Stored data entries

---+---

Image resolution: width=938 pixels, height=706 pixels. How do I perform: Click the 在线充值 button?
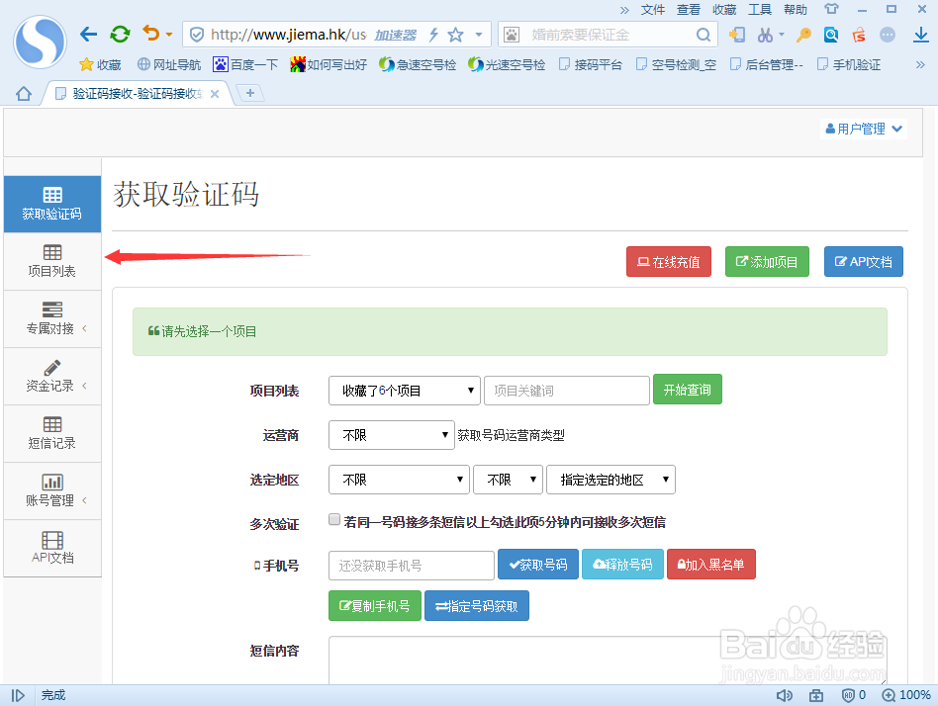668,261
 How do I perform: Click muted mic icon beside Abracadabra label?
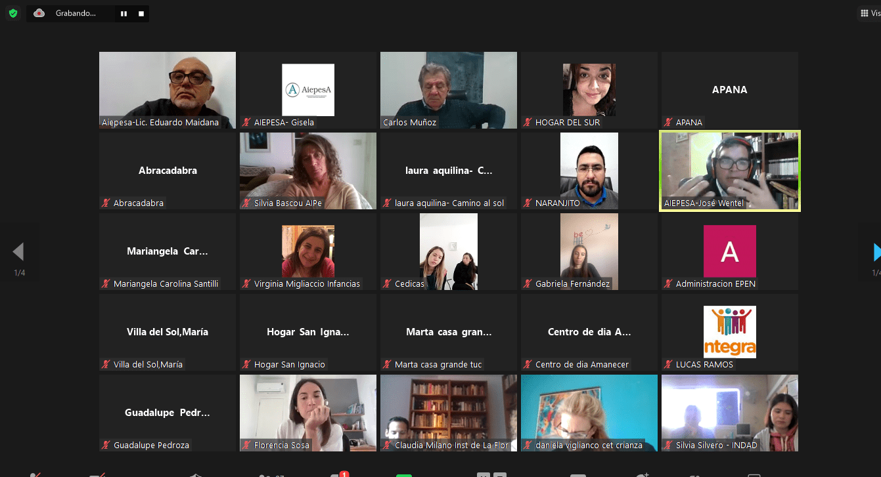coord(106,203)
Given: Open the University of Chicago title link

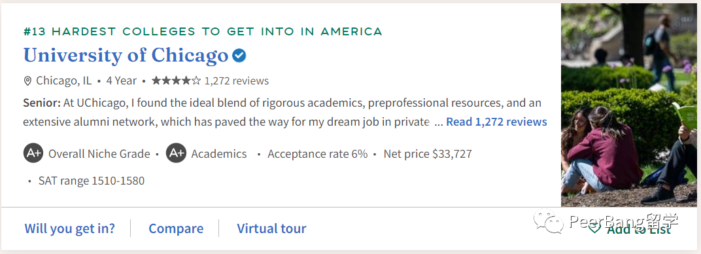Looking at the screenshot, I should coord(126,56).
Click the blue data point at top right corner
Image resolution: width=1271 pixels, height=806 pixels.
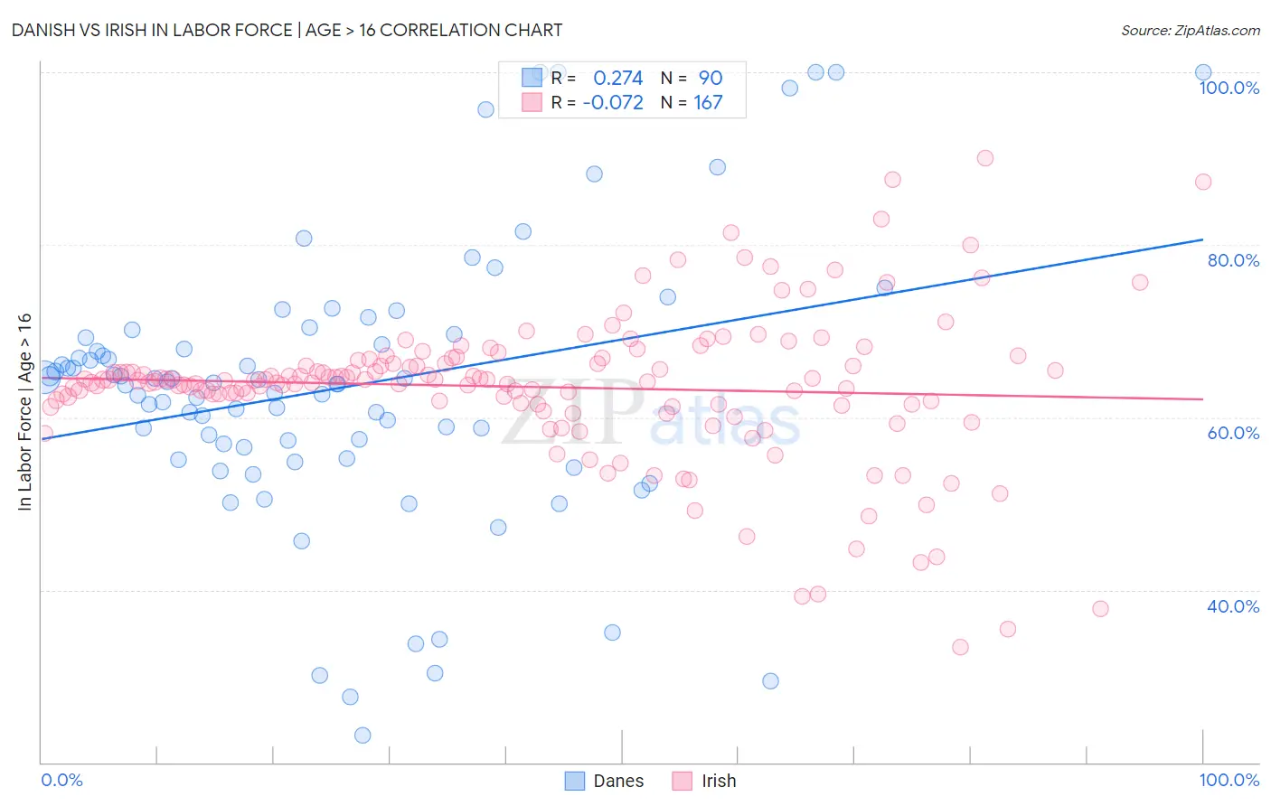1203,72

---+---

#### Prompt
Repeat each line of the records above exactly, but do not copy the pictures.

#### Result
Image resolution: width=938 pixels, height=706 pixels. How do I perform: Click the 在线充值 button?
668,261
 How do I perform: Click muted mic icon beside Abracadabra label?
coord(106,203)
Given: Open the University of Chicago title link

Looking at the screenshot, I should coord(126,56).
Click the blue data point at top right corner
Image resolution: width=1271 pixels, height=806 pixels.
1203,72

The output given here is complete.